Barrierenfreiheiten

So. Jetzt würde ich gern mit Befindlichkeiten um mich werfen. Das hier ist nämlich mein verdammter Blog. Da darf ich das. Sollte sich jemand davon genervt fühlen kann ich an diesem Ort hier getrost sagen : Geh weg. Lass mich.

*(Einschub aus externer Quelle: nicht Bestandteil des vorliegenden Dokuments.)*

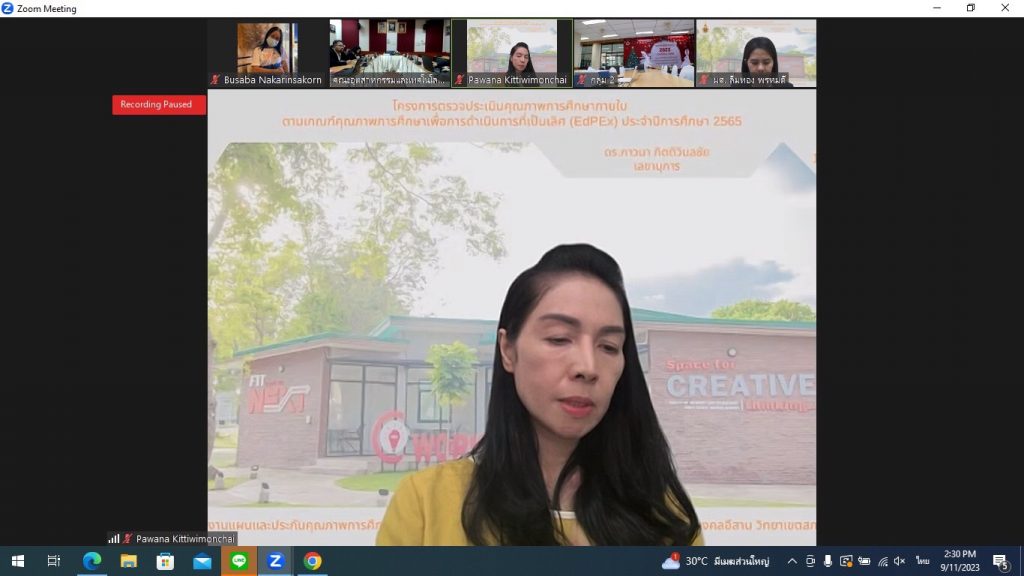
Task: Click the Recording Paused indicator
Action: pyautogui.click(x=158, y=105)
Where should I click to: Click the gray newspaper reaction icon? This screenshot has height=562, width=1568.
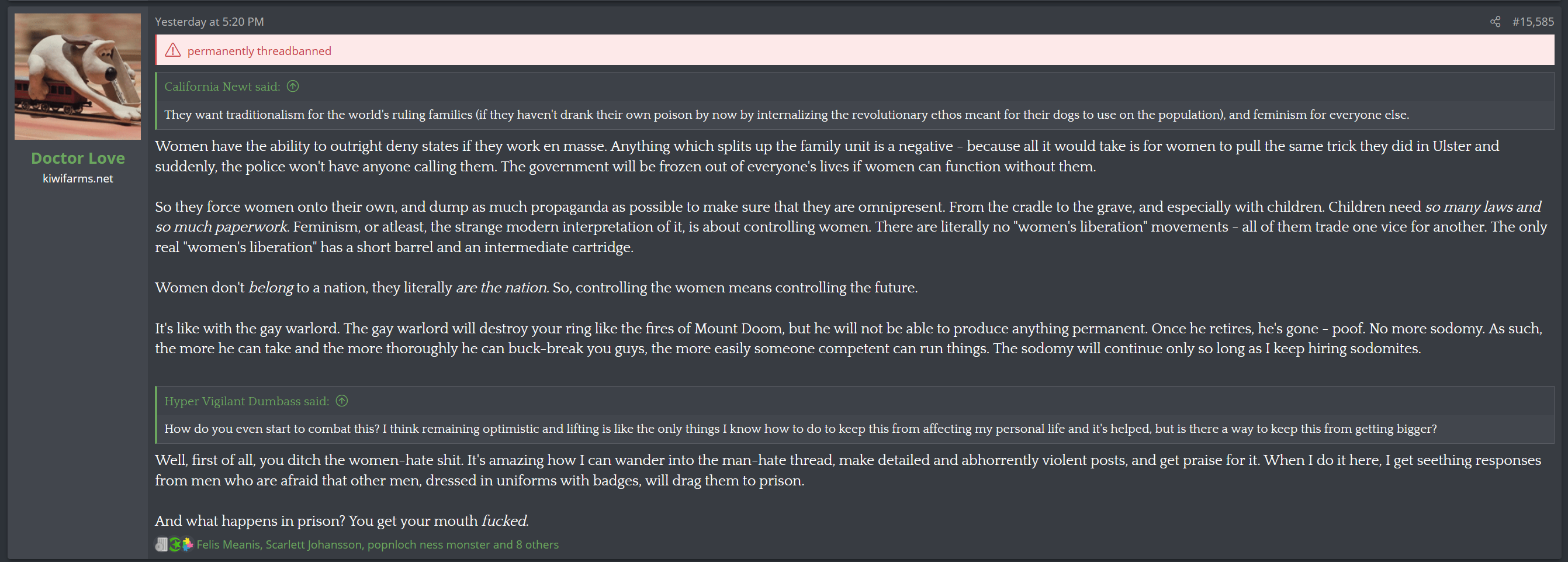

Heute ist nämlich Barrierentag. Draussen herrscht das perfekte Wetter. Mit dem perfekten Licht. Und ? Fenster. Geschlossen. Zwangsweise Büroaufenthalt. Ich hatte kurz den Gedanken, beide Handflächen an die Scheibe zu legen und leise zu winseln. In der Hoffnung, jemand würde mich hinausschicken. Aber sie werden mich wohl eher einliefern, sollte ich mich dazu hinreissen lassen. Auch dort dann wieder, Barrieren wohin man blickt. Bringt mich also nicht weiter, verwerfen wir diesen Gedanken.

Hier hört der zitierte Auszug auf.